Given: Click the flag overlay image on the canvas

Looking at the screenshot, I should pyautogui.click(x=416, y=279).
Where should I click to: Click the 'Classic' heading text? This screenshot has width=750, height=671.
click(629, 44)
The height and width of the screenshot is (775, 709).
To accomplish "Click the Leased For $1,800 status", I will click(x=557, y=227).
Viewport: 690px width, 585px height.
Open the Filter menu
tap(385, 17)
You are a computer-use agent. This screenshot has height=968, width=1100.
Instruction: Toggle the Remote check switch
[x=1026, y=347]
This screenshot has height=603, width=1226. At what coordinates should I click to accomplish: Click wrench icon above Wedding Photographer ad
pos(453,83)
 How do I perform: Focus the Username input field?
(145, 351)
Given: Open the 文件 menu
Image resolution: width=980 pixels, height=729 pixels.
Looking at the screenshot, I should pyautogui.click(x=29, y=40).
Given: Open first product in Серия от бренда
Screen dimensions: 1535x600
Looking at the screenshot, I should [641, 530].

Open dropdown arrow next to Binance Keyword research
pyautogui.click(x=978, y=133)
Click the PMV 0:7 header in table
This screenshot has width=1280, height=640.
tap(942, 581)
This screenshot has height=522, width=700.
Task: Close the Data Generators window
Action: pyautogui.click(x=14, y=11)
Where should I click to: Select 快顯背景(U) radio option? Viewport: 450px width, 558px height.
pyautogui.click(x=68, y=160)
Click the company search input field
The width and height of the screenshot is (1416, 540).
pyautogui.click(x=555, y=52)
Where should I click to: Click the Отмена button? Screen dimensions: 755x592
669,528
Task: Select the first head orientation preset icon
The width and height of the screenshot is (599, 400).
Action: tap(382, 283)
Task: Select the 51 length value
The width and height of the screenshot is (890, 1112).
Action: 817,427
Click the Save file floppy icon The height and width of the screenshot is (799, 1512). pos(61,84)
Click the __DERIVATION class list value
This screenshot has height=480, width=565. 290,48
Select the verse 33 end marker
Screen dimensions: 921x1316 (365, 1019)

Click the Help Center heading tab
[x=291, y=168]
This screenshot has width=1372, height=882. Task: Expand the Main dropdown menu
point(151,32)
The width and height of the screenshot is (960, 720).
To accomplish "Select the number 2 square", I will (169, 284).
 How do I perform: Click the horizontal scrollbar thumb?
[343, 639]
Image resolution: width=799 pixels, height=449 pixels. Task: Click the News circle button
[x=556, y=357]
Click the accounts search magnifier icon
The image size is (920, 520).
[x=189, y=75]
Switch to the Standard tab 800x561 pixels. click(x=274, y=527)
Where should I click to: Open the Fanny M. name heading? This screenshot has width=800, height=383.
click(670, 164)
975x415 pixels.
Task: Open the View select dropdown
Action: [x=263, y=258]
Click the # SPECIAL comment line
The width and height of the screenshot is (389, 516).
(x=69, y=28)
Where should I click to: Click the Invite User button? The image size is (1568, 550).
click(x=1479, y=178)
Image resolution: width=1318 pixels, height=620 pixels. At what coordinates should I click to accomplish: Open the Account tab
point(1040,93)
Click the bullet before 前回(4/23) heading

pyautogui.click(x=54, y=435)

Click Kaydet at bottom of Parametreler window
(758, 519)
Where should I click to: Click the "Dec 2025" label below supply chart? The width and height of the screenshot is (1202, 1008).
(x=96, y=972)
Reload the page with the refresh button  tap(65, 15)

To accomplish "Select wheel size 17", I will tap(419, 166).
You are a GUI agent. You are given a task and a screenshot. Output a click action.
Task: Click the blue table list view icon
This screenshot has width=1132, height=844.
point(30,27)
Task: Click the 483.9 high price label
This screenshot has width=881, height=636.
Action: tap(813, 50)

• _What to produce_
Please write out the data again exactly as it stands.

• _Task output_
Given: Click the flag overlay image on the canvas

Looking at the screenshot, I should pyautogui.click(x=416, y=279).
Where should I click to: Click the 'Classic' heading text? This screenshot has width=750, height=671.
click(629, 44)
The height and width of the screenshot is (775, 709).
To accomplish "Click the Leased For $1,800 status", I will click(x=557, y=227).
Viewport: 690px width, 585px height.
Open the Filter menu
tap(385, 17)
You are a computer-use agent. This screenshot has height=968, width=1100.
Instruction: Toggle the Remote check switch
[x=1026, y=347]
This screenshot has height=603, width=1226. At what coordinates should I click to accomplish: Click wrench icon above Wedding Photographer ad
pos(453,83)
 How do I perform: Focus the Username input field?
(145, 351)
Given: Open the 文件 menu
Image resolution: width=980 pixels, height=729 pixels.
Looking at the screenshot, I should pyautogui.click(x=29, y=40).
Given: Open first product in Серия от бренда
Screen dimensions: 1535x600
Looking at the screenshot, I should [641, 530].

Open dropdown arrow next to Binance Keyword research
pyautogui.click(x=978, y=133)
Click the PMV 0:7 header in table
This screenshot has width=1280, height=640.
tap(942, 581)
This screenshot has height=522, width=700.
Task: Close the Data Generators window
Action: pyautogui.click(x=14, y=11)
Where should I click to: Select 快顯背景(U) radio option? Viewport: 450px width, 558px height.
pyautogui.click(x=68, y=160)
Click the company search input field
The width and height of the screenshot is (1416, 540).
pyautogui.click(x=555, y=52)
Where should I click to: Click the Отмена button? Screen dimensions: 755x592
669,528
Task: Select the first head orientation preset icon
The width and height of the screenshot is (599, 400).
Action: tap(382, 283)
Task: Select the 51 length value
The width and height of the screenshot is (890, 1112).
Action: 817,427
Click the Save file floppy icon The height and width of the screenshot is (799, 1512). pos(61,84)
Click the __DERIVATION class list value
This screenshot has height=480, width=565. 290,48
Select the verse 33 end marker
Screen dimensions: 921x1316 (365, 1019)

Click the Help Center heading tab
[x=291, y=168]
This screenshot has width=1372, height=882. Task: Expand the Main dropdown menu
point(151,32)
The width and height of the screenshot is (960, 720).
To accomplish "Select the number 2 square", I will (169, 284).
 How do I perform: Click the horizontal scrollbar thumb?
[343, 639]
Image resolution: width=799 pixels, height=449 pixels. Task: Click the News circle button
[x=556, y=357]
Click the accounts search magnifier icon
The image size is (920, 520).
[x=189, y=75]
Switch to the Standard tab 800x561 pixels. click(x=274, y=527)
Where should I click to: Open the Fanny M. name heading? This screenshot has width=800, height=383.
click(670, 164)
975x415 pixels.
Task: Open the View select dropdown
Action: [x=263, y=258]
Click the # SPECIAL comment line
The width and height of the screenshot is (389, 516).
(x=69, y=28)
Where should I click to: Click the Invite User button? The image size is (1568, 550).
click(x=1479, y=178)
Image resolution: width=1318 pixels, height=620 pixels. At what coordinates should I click to accomplish: Open the Account tab
point(1040,93)
Click the bullet before 前回(4/23) heading

pyautogui.click(x=54, y=435)

Click Kaydet at bottom of Parametreler window
(758, 519)
Where should I click to: Click the "Dec 2025" label below supply chart? The width and height of the screenshot is (1202, 1008).
(x=96, y=972)
Reload the page with the refresh button  tap(65, 15)

To accomplish "Select wheel size 17", I will tap(419, 166).
You are a GUI agent. You are given a task and a screenshot. Output a click action.
Task: Click the blue table list view icon
This screenshot has width=1132, height=844.
point(30,27)
Task: Click the 483.9 high price label
This screenshot has width=881, height=636.
Action: tap(813, 50)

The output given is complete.